A sharp selloff in the technology sector has driven cryptocurrency markets to their lowest levels of the year. The Nasdaq composite dropped 2% in a single session, while the semiconductor index plunged nearly 8%, dragging Bitcoin down to $58,000 before a partial recovery to $60,000.

The catalyst is Wall Street's growing skepticism over massive capital expenditures by artificial intelligence companies that have yet to show meaningful profits. This repricing of risk immediately spilled over into digital assets.

The damage was broad. Ethereum fell below $1,600. The Crypto Fear & Greed Index, a key sentiment gauge, plunged to 13, indicating "Extreme Fear" and signaling capitulation-level anxiety.
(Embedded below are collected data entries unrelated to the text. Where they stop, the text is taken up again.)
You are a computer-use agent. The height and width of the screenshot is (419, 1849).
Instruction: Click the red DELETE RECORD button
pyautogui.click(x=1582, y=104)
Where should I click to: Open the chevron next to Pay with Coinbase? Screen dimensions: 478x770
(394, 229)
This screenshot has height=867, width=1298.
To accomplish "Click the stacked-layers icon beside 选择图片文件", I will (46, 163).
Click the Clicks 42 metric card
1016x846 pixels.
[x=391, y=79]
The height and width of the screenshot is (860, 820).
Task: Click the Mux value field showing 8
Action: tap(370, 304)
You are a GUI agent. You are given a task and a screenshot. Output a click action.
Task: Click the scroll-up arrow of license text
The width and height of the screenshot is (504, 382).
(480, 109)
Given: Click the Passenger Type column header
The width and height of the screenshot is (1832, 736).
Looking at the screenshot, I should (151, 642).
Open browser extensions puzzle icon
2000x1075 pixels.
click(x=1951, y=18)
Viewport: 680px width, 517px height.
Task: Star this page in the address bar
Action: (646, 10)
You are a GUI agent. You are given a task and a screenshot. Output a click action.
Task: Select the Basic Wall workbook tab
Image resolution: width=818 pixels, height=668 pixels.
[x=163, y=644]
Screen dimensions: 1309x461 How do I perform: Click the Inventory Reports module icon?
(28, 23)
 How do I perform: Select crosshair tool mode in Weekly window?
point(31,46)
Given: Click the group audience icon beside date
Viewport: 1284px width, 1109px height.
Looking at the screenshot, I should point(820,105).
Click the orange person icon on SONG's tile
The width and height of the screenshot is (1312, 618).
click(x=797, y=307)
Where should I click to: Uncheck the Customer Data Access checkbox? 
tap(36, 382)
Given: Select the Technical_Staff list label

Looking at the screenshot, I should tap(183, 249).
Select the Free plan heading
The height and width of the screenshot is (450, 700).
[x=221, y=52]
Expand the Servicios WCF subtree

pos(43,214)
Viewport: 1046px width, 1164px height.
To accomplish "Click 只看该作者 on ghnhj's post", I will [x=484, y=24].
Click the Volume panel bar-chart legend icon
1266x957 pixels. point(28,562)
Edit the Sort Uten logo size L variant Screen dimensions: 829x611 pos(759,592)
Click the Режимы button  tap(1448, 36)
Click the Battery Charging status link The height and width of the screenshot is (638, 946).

The only category to post a gain was DeFi, which was flat.

The correlation between Bitcoin and the Nasdaq has strengthened due to institutional adoption. This makes crypto behave as a high-beta risk asset. When investors grow defensive and pull back from speculative bets, digital assets are often sold first.

Historically, extreme fear readings have signaled potential buying opportunities. However, the duration of this downturn depends on whether the tech correction is a brief reaction or a sustained rotation away from growth stocks. Solana showed relative strength, but such moves in a broad selloff are often technical.

For investors, the core question remains whether the long-term investment case for crypto has fundamentally changed, or if this is a price-driven event.